INDIANAPOLIS | Despite its repeated complaints that Glenda Ritz has taken too long to calculate school grades, the Indiana State Board of Education voted Friday to delay the public release of grades until the end of December.

The Republican-appointed board rejected a proposal by Ritz, the elected Democratic superintendent of public instruction, that would have had the board issue 2012-13 school grades Nov. 22 and allowed schools to appeal their grades until January.

Instead, the board opted to "do it the way we've always done it" -- and seemingly gave more power to Ritz -- by agreeing to have her Indiana Department of Education calculate tentative grades and privately send them to schools Nov. 15.
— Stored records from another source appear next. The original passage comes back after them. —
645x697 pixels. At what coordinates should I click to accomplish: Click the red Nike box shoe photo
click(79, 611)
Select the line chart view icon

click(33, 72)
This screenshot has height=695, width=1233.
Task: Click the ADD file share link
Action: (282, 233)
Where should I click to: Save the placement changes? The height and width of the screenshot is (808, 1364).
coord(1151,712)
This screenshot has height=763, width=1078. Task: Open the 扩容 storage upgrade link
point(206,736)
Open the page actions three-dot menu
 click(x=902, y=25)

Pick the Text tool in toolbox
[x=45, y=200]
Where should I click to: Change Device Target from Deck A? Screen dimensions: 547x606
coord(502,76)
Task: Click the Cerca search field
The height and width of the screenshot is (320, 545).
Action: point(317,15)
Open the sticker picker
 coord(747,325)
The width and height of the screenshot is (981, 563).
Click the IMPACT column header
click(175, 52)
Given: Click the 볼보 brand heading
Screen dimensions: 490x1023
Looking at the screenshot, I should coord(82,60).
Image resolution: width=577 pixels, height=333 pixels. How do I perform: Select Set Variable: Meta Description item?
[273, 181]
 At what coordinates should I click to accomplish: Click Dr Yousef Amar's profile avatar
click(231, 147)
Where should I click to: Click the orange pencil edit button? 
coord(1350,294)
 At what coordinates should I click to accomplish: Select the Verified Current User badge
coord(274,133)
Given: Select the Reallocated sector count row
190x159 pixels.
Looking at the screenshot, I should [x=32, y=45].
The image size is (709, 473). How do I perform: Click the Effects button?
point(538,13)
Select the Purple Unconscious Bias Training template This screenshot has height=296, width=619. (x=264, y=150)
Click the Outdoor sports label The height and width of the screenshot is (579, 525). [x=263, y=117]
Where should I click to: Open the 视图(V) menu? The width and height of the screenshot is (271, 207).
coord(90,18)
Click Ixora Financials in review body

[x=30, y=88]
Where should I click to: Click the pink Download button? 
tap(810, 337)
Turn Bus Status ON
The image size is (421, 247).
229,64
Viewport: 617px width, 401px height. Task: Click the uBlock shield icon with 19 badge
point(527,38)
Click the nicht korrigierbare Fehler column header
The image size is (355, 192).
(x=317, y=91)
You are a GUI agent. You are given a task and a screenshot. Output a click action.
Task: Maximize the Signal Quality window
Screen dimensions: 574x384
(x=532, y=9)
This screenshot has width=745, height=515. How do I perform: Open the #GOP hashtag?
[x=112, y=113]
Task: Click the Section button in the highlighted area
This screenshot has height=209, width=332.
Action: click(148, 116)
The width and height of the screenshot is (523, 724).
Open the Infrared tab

Schools will have one month to appeal their grades to Ritz before the board formally approves the Ritz-recommended grades at a to-be-scheduled late December meeting. Only then will the grades be released to Hoosier parents and taxpayers.

Tony Walker, the Gary attorney who represents Northwest Indiana on the state education board, said the board-approved plan will get the grades to schools faster.

"We wanted the schools to have the data so they could start internally checking where they were and preparing for their appeals, if necessary," Walker said. "Getting it out to the media or the public is not what we were after."

The board's decision appears to ignore a new state law that permits schools to appeal their grades only after the board issues the grades.

Instead of the public appeals process envisioned by that law, appeals instead will once again be handled internally by the department before schools even receive official board-issued grades.

In 2012, Republican former State Superintendent Tony Bennett used the informal appeals process to act without board permission and boost the grades of 165 schools, including a favored charter school. The board approved the manipulated grades without ever knowing they were changed.

Bennett resigned as Florida schools chief in July after his grade-changing was uncovered.

Walker said he doesn't believe the law precludes the board from having the department calculate grades and hear appeals prior to the board issuing grades.

"I don't agree with that interpretation," Walker said. "The actual timing of who gets what, when, is not specifically spelled out."

The board also is required by law to approve by Nov. 15 a new A-F model for grading schools starting in the 2014-15 school year.

Walker said the board should not act on the recommended A-F plan set for a board vote Wednesday because Indiana's educational standards and standardized testing program remain up in the air.

Republican Gov. Mike Pence and the Republican-controlled General Assembly this year paused implementing the board-approved Common Core State Standards while the lawmakers debate whether Indiana should remain part of the state-led standards and testing coalition.